REQUIRED ACTION
Skip all pictures. Set down only the lines starting at the line containing "Task: Open the Learn more link" and running to the end of the listing.

AVAILABLE RECORDS
#####
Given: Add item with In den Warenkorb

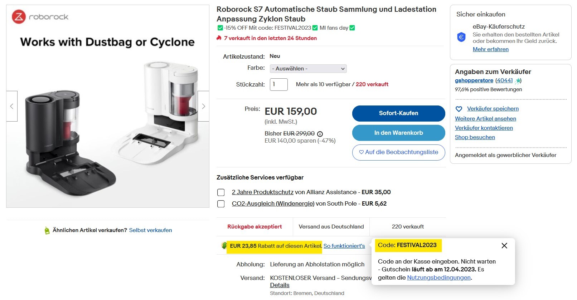Looking at the screenshot, I should pos(399,133).
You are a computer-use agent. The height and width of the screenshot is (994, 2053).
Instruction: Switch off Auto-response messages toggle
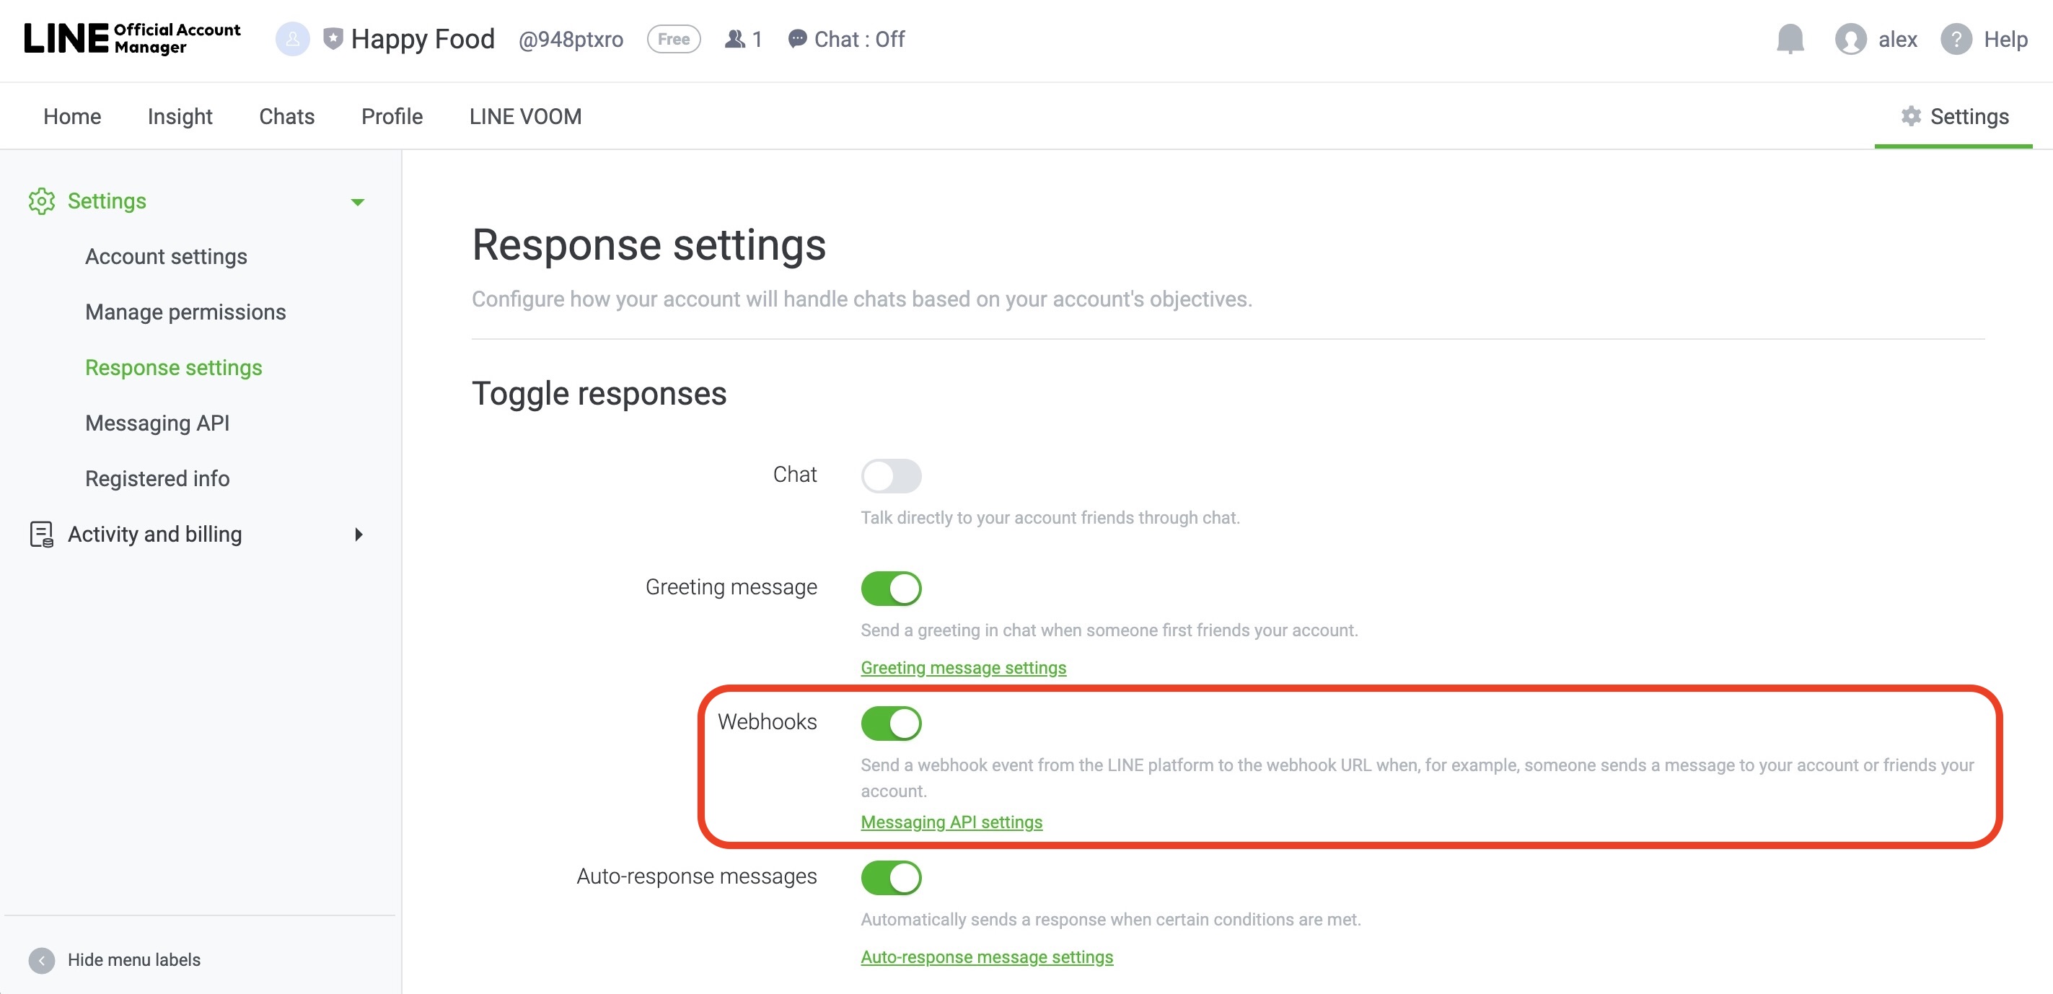tap(890, 878)
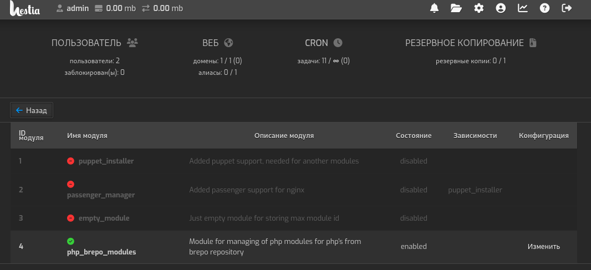Click the logout icon

pos(567,8)
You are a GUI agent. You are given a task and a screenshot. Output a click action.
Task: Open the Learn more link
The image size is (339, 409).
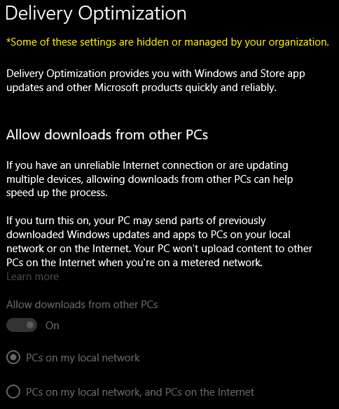coord(33,277)
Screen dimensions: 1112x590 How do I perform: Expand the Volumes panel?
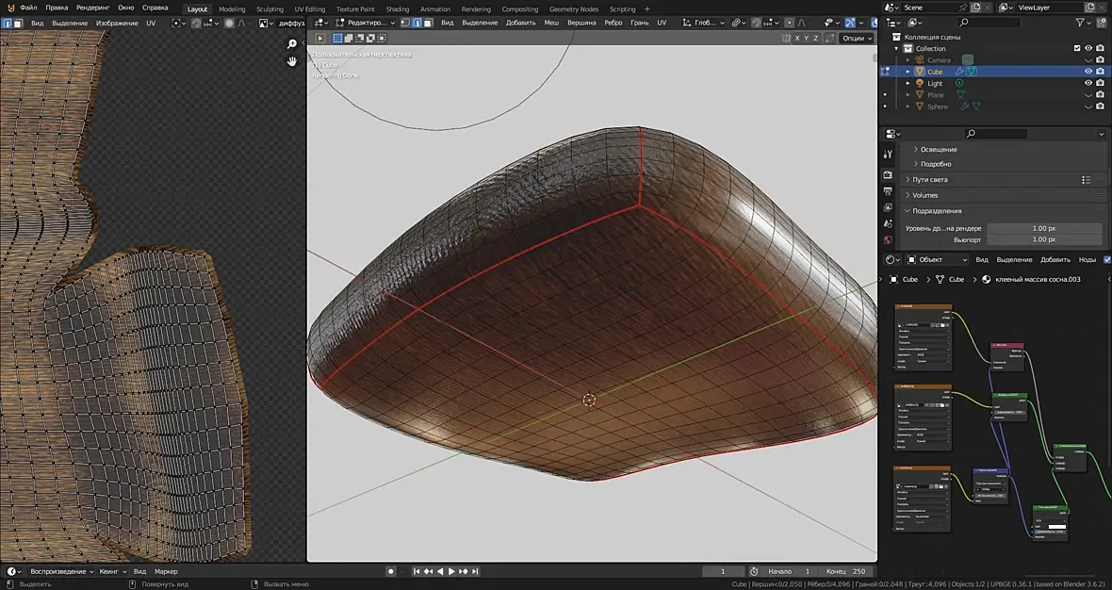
#####
WRITTEN ANSWER
Task: Open the Learn more link
The image size is (339, 409).
coord(33,277)
Screen dimensions: 1112x590 How do I perform: Expand the Volumes panel?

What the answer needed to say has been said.